Conus ignotus
- Conservation status: Data Deficient (IUCN 3.1)

Scientific classification
- Kingdom: Animalia
- Phylum: Mollusca
- Class: Gastropoda
- Subclass: Caenogastropoda
- Order: Neogastropoda
- Superfamily: Conoidea
- Family: Conidae
- Genus: Conus
- Species: C. ignotus
- Binomial name: Conus ignotus Cargile, 1998
- Synonyms: Attenuiconus ignotus (Cargile, 1998); Conus (Kellyconus) ignotus Cargile, 1998 · accepted, alternate representation; Kellyconus ignotus (Cargile, 1998);

= Conus ignotus =

- Authority: Cargile, 1998
- Conservation status: DD
- Synonyms: Attenuiconus ignotus (Cargile, 1998), Conus (Kellyconus) ignotus Cargile, 1998 · accepted, alternate representation, Kellyconus ignotus (Cargile, 1998)

Species of sea snail

Conus ignotus is a species of sea snail, a marine gastropod mollusk in the family Conidae, the cone snails and their allies.

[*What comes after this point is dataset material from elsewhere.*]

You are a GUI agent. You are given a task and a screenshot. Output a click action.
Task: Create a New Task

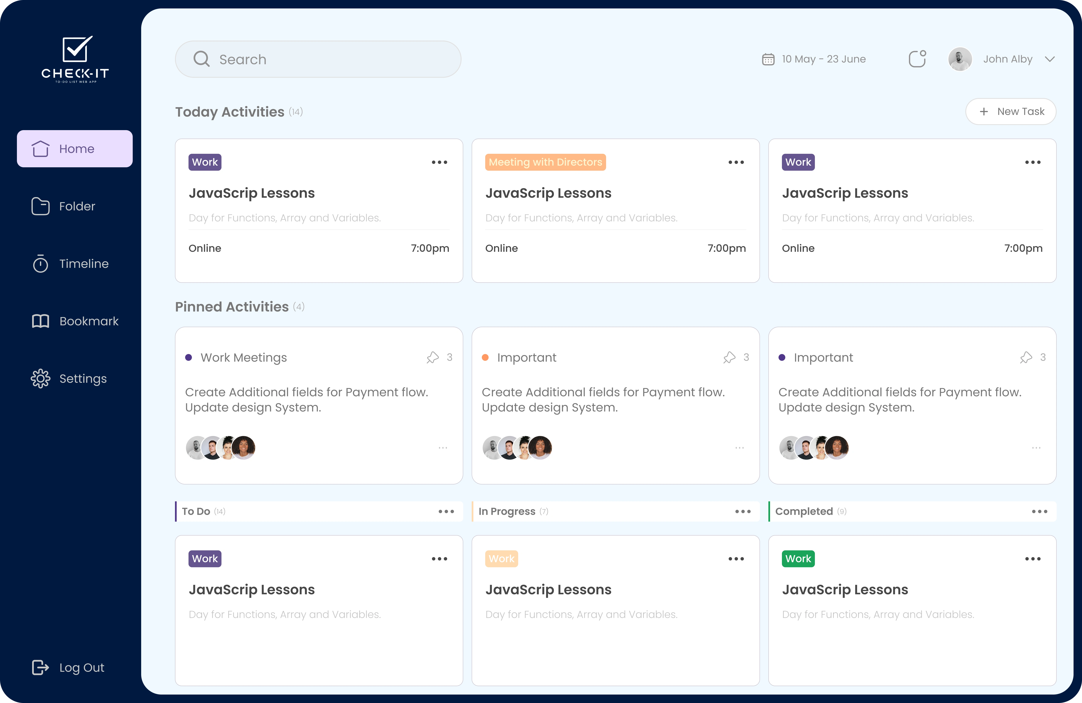[1011, 112]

Like all species within the genus Conus, these snails are predatory and venomous. They are capable of stinging humans, therefore live ones should be handled carefully or not at all.

==Distribution==
This species occurs in the Caribbean Sea off Nicaragua to Colombia.

== Description ==
The size of the shell varies between 15 mm and 25 mm.